Usually smart card vendors implement just a subset of algorithms specified in Java Card platform target
and the only way to discover what subset of specification is implemented is to test the card.
- Version 3.1 (17.12.2018)
- Added configurable key pair generation support, named elliptic curves support, new algorithms and operations support, additional AES modes and Chinese algorithms.
- Version 3.0.5 (03.06.2015)
- Oracle SDK: Java Card Classic Development Kit 3.0.5u1 (03.06.2015)
- Added support for Diffie-Hellman modular exponentiation, Domain Data Conservation for Diffie-Hellman, Elliptic Curve and DSA keys, RSA-3072, SHA3, plain ECDSA, AES CMAC, AES CTR.
- Version 3.0.4 (06.08.2011)
- Oracle SDK: Java Card Classic Development Kit 3.0.4 (06.11.2011)
- Added support for DES MAC8 ISO9797.
- Version 3.0.1 (15.06.2009)
- Oracle SDK: Java Card Development Kit 3.0.3 RR (11.11.2010)

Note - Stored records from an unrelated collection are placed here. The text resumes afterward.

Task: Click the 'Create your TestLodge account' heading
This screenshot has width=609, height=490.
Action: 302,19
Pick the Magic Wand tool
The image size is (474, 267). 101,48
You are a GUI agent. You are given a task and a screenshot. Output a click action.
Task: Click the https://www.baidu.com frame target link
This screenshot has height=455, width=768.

- Added support for SHA-224, SHA-2 for all signature algorithms.
- Version 2.2.2 (03.2006)
- Oracle SDK: Java Card Development Kit 2.2.2 (03.2006)
- Added support for SHA-256, SHA-384, SHA-512, ISO9796-2, HMAC, Korean SEED MAC NOPAD, Korean SEED NOPAD.
- Version 2.2.1 (10.2003)
- Oracle SDK: Java Card Development Kit 2.2.1 (10.2003)
- Version 2.2 (11.2002)
- Added support for AES cryptography key encapsulation, CRC algorithms, Elliptic Curve Cryptography key encapsulation,Diffie-Hellman key exchange using ECC, ECC keys for binary polynomial curves and for prime integer curves, AES, ECC and RSA with variable key lengths.

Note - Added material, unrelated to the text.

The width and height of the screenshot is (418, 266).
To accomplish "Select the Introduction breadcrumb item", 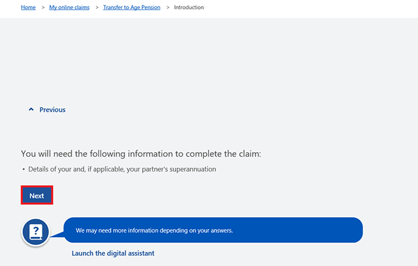I will pyautogui.click(x=188, y=8).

- Version 2.1.1 (18.05.2000)
- Oracle SDK: Java Card Development Kit 2.1.2 (05.04.2001)
- Added support for RSA without padding.
- Version 2.1 (07.06.1999)
Java Card 3.0
The version 3.0 of the Java Card specification (draft released in March 2008) is separated in two editions: the Classic Edition and the Connected Edition.

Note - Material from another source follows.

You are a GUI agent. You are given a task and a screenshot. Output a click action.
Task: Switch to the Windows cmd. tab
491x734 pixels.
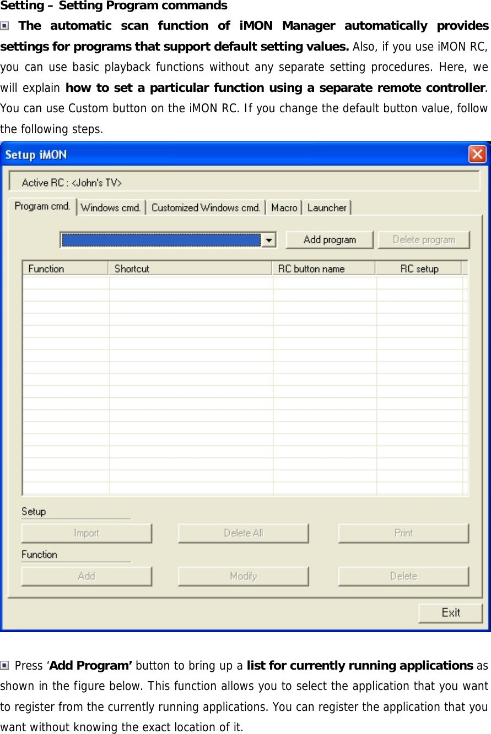pyautogui.click(x=110, y=207)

- The Classic Edition (currently at version 3.0.5 released in June 2015) is an evolution of the Java Card Platform version 2 (which last version 2.2.2 was released in March 2006), which supports traditional card applets on resource-constrained devices such as Smart Cards. Older applets are generally compatible with newer Classic Edition devices, and applets for these newer devices can be compatible with older devices if not referring to new library functions. Smart Cards implementing Java Card Classic Edition have been security-certified by multiple vendors, and are commercially available.
- The Connected Edition (currently at version 3.0.2 released in December 2009) aims to provide a new virtual machine and an enhanced execution environment with network-oriented features. Applications can be developed as classic card applets requested by APDU commands or as servlets using HTTP to support web-based schemes of communication (HTML, REST, SOAP ...) with the card. The runtime uses a subset of the Java (1.)6 bytecode, without Floating Point; it supports volatile objects (garbage collection), multithreading, inter-application communications facilities, persistence, transactions, card management facilities ... As of 2017 there has been little adoption in commercially available Smart Cards, so much that reference to Java Card (including in the present Wikipedia page) often implicitly excludes the Connected Edition.